OBJECTIVE:
List each line of the listing below in which the word "consectetur" appears.

DATA LINES:

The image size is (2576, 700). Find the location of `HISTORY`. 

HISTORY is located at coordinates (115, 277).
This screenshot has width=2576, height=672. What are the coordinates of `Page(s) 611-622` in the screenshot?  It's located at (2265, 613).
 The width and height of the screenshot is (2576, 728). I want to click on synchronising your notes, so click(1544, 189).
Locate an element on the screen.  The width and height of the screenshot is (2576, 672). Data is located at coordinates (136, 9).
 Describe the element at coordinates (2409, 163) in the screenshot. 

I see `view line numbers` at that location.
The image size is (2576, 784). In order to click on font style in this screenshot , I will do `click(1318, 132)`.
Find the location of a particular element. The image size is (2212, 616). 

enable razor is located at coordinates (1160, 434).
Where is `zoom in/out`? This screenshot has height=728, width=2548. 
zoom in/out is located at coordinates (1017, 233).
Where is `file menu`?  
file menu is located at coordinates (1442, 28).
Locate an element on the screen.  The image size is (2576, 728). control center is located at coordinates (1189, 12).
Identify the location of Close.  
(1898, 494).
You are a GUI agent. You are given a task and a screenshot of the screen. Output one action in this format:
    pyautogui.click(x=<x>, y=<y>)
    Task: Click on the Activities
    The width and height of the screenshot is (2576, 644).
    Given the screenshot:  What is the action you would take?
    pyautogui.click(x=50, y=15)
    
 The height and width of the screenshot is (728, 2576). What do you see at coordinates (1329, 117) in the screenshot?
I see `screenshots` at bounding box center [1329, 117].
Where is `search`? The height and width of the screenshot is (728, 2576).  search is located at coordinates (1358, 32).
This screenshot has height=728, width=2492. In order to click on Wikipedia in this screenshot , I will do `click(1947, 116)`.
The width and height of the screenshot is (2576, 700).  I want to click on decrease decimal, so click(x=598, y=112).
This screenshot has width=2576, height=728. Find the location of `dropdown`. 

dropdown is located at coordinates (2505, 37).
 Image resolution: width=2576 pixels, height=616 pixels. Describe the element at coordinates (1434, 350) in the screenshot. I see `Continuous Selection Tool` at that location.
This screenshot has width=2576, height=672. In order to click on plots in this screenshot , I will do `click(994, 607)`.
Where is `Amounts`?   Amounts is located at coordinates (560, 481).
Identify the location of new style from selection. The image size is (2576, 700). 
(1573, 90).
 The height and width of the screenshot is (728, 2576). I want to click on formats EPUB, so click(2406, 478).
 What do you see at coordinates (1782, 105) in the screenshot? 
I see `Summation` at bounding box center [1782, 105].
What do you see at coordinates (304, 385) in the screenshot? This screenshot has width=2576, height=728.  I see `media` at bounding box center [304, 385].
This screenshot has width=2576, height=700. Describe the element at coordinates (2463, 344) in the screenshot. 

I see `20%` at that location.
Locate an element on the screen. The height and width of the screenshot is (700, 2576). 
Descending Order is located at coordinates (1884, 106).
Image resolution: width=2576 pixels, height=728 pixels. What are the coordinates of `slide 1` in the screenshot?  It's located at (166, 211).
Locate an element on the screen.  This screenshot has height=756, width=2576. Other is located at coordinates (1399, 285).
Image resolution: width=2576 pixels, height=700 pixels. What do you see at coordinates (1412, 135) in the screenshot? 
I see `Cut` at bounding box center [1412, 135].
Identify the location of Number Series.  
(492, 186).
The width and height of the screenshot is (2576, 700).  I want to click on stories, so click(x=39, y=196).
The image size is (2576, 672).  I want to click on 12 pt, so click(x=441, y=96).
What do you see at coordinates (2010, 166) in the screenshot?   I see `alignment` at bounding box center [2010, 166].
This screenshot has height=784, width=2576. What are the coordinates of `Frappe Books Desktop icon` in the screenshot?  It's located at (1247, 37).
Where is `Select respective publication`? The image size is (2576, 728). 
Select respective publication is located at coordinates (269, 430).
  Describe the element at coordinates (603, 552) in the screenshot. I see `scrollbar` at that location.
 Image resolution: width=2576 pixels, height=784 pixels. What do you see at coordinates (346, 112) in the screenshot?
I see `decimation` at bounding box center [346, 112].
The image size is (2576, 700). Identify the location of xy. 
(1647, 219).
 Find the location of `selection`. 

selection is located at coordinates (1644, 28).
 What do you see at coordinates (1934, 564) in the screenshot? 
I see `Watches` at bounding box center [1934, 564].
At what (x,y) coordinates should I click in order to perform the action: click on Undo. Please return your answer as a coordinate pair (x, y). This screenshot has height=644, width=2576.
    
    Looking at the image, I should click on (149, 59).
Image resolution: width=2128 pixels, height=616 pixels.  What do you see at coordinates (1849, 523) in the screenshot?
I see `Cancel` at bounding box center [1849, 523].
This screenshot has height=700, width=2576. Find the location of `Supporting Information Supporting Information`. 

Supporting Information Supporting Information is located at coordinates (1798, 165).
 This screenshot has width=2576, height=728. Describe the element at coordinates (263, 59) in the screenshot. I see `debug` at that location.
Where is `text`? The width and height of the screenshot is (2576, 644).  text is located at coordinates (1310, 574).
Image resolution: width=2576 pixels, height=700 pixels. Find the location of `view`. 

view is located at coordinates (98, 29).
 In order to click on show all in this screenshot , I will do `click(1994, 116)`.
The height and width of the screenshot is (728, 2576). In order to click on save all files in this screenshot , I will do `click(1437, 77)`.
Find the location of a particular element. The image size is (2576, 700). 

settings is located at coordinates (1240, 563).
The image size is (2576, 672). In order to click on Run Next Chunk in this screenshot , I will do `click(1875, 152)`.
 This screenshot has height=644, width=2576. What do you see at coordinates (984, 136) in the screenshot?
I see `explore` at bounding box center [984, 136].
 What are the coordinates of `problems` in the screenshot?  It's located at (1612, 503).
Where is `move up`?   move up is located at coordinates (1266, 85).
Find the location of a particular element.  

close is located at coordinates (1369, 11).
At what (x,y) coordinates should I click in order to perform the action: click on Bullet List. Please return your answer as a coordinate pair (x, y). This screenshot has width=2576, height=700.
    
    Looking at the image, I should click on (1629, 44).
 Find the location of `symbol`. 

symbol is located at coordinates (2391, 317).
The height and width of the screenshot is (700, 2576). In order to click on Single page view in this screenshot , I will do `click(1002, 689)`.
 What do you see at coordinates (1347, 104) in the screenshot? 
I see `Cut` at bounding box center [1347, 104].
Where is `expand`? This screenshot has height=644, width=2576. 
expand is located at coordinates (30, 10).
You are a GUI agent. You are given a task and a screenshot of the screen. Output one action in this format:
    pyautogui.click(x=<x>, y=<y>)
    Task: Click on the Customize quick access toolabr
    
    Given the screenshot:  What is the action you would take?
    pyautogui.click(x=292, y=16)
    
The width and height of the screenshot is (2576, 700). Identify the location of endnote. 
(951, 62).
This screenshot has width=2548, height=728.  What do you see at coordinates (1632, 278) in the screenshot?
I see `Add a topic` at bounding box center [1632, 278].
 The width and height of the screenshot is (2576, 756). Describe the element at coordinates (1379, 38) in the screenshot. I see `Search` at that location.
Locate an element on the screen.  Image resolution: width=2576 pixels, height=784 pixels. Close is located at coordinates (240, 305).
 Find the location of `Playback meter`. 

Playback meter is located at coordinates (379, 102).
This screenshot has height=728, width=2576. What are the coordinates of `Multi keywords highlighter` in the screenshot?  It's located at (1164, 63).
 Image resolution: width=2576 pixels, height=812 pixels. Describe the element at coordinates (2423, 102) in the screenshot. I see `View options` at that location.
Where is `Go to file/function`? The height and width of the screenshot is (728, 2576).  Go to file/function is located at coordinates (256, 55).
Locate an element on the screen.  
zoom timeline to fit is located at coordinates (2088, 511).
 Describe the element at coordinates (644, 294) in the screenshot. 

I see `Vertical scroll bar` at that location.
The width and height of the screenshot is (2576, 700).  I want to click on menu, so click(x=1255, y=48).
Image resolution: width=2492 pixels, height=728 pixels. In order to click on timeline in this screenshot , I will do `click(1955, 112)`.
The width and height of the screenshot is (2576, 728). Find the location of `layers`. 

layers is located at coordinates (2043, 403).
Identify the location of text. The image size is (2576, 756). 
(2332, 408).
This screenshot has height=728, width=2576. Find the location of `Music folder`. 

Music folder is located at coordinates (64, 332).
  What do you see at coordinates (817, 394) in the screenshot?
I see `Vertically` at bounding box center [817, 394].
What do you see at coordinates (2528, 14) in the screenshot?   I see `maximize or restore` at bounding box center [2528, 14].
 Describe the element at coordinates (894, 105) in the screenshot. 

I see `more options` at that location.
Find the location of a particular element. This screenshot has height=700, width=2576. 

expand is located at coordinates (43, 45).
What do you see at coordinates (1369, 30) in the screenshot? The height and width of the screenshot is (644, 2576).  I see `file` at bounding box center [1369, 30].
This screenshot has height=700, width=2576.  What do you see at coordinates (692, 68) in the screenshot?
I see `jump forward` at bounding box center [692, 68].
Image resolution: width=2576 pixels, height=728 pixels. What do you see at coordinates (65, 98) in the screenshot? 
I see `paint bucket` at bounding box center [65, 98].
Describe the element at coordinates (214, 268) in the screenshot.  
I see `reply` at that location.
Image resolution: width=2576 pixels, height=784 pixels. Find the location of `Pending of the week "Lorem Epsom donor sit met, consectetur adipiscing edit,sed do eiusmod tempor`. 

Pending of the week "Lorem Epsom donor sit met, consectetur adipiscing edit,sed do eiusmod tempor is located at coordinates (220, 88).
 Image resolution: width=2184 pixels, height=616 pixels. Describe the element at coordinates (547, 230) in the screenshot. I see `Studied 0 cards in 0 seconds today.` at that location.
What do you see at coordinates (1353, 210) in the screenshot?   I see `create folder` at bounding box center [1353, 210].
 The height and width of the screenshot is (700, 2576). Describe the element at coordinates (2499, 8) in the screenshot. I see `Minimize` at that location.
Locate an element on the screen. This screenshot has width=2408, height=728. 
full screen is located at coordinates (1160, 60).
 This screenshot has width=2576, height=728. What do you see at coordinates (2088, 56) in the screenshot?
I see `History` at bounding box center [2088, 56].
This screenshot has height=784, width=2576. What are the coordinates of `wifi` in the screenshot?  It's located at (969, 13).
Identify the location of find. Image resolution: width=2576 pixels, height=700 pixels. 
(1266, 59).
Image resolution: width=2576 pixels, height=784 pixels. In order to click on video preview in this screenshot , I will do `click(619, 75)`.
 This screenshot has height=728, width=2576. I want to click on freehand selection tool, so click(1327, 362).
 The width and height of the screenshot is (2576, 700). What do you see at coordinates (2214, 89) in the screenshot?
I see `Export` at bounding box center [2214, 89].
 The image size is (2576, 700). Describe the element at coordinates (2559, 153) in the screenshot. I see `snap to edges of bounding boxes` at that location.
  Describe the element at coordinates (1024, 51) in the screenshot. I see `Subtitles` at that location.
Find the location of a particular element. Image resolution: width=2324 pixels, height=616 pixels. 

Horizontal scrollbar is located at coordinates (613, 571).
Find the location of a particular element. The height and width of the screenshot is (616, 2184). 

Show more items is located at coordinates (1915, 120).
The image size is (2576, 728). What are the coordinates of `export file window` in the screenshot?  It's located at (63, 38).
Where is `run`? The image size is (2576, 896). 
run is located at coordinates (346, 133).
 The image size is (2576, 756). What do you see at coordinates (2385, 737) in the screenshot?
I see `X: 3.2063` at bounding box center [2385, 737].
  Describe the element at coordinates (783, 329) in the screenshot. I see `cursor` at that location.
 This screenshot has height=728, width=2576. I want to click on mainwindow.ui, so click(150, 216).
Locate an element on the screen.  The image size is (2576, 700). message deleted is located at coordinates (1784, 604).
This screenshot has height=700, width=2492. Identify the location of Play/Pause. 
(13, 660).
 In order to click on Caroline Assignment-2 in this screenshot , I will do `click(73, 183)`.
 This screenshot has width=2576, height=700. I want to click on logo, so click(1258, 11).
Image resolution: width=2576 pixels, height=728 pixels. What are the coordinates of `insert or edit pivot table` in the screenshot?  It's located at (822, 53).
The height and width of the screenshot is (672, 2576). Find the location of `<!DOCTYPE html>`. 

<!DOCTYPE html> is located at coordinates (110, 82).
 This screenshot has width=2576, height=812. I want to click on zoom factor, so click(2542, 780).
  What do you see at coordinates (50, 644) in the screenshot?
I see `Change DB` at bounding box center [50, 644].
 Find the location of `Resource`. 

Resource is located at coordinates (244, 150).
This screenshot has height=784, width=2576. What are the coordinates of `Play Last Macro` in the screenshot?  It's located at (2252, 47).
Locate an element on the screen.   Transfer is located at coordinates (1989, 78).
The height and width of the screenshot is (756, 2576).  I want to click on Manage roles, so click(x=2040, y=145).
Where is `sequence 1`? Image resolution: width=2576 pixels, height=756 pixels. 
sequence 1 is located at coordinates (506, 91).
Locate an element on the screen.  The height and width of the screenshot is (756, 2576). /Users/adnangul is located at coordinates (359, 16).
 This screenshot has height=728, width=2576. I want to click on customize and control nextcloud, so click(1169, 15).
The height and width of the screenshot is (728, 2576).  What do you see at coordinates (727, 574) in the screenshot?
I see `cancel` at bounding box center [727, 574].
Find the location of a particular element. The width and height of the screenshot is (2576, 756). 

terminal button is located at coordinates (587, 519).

EXERCISE RESULT:
Image resolution: width=2576 pixels, height=784 pixels. Find the location of `Pending of the week "Lorem Epsom donor sit met, consectetur adipiscing edit,sed do eiusmod tempor`. 
Pending of the week "Lorem Epsom donor sit met, consectetur adipiscing edit,sed do eiusmod tempor is located at coordinates (220, 88).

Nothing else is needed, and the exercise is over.